Setting up a regulated investment fund can seem a daunting and difficult task to the fledgeling fund manager. There are so many things to think about and so many pieces to this ‘fund-jigsaw’ puzzle.
A daunting puzzle? Not really. If you look closely, you’ll see that all the pieces fit together if connected in the right order.
The first piece of this fund-puzzle is to decide on the best jurisdiction to establish your investment fund. Which jurisdiction you choose will be determined by several factors.
There’s no point choosing a jurisdiction which is low cost but turns out not to be credible to investors or institutional counterparties.
Many clients make this mistake. They go for a relatively ‘low order’ fund jurisdiction because it is quick to set-up and inexpensive. However, they soon discover that the chosen jurisdiction produces a negative reaction.
Remember – some ‘low order’ jurisdictions are blacklisted by institutional counterparties. Therefore, the fledgeling fund manager needs to hit the road running and avoid falling at the first hurdle.
Here at Ifina, we sit down with our new fund managers and talk through the most suitable jurisdictional options for their prospective investor base and counterparties.
The second piece of this fund-puzzle is to decide on which type of fund structure is most suitable.

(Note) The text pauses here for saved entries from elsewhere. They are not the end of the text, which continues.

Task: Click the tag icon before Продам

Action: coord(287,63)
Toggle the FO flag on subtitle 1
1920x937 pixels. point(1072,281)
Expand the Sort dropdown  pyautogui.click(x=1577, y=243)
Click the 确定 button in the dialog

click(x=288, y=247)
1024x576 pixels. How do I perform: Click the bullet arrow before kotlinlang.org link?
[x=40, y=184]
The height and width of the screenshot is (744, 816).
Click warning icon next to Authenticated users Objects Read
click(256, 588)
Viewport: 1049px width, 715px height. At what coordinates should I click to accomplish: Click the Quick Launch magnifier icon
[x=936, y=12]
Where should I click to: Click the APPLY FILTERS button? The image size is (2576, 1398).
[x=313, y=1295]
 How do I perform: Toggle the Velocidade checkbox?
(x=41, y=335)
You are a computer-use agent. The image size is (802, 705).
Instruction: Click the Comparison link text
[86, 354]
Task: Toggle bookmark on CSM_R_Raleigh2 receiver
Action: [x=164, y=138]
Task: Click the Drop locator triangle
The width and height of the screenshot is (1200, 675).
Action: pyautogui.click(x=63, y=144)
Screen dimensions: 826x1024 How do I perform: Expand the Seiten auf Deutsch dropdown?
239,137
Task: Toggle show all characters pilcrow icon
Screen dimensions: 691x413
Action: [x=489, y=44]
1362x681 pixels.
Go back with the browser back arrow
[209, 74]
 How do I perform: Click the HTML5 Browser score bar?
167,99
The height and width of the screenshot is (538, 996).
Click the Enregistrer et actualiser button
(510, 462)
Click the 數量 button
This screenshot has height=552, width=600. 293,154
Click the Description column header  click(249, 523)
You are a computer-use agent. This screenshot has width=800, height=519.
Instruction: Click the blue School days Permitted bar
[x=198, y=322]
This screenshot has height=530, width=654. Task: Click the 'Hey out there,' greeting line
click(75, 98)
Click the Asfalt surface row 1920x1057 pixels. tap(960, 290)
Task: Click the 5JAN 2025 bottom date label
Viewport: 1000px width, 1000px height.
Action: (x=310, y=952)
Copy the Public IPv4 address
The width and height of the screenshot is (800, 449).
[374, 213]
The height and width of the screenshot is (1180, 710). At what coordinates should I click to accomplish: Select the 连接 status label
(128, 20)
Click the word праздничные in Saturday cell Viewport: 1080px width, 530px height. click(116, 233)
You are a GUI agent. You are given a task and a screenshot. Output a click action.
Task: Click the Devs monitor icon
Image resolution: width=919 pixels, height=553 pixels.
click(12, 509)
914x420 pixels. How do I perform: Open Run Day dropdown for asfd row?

There are numerous fund structures to choose from – and determining the correct one will depend on several factors.
– What are the nationalities of the target investors?
– What are the anticipated assets under management (AUM) on day one?
– How many investors are anticipated at launch and after one year?
– What is the fund investment strategy?
All the above will help determine the correct and most suitable fund structure for the new manager.
Counterparties & Service Providers
The next piece of this fund-puzzle is to decide on the counterparties and service providers to the investment fund.
The choice of fund counterparties and service providers is crucial to presenting a credible and viable investment fund which will be promoted to prospective investors. The presentation is paramount.
Choosing a respectable, recognisable and regulated auditor firm, bank, custodian and broker gives investors a high degree of confidence that the fund is credible.
All investment funds should be audited and in the main fund jurisdictions this is a regulatory requirement.
Therefore, it is essential to engage a recognised audit firm to act for the fund. The obvious choice would be to appoint a big named, tier one auditor (the likes of KPMG, PwC, EY, BDO). However, this may not be possible or viable for a start-up fund, as AUM would not support the large audit firm fees. This said, there many other equally respectable international audit firms that provide a first-class service.
Of course, the manager could choose a small relatively unknown audit firm to cut costs. However, this would send the wrong signal to prospective investors.
Here at Ifina, we work with the major tier one audit firms and the internationally recognised lower tier audit firms.
The fund requires a bank account to take in investor subscriptions and pay out redemptions and the fund’s operating expenses.
The banker to the fund is probably one of the most important choices in this jig-saw puzzle. Investors want to see a recognisable name.
After all, they will be wiring their money to this bank account and they want to feel comfortable with the chosen bank. An internationally known banking name is crucial for investor comfort and to enhance the marketing presentation of the fund.
There are of course smaller banking groups, private banks and local jurisdictional banks that can provide this service. However, these may be relatively unknown to the international investor.
Ifina works with large international banking groups – and where possible provides a suitable banking solution to our client-funds.
The majority of the clients that come to Ifina already have an established broker/custodian relationship, which they have developed trading their personal or managed accounts.
Ifina works with all the main global brokerage firms, as well as the smaller bespoke brokers. Typically, the broker appointed to the fund is the firm that the client already knows. This said, we can recommend and refer the client to ‘institutional’ brokers which would not have been accessible to them when they were trading their personal accounts.
The overall objective is to present the prospective investor with a fund document which lists the names of reputable and regulated service providers and counterparties.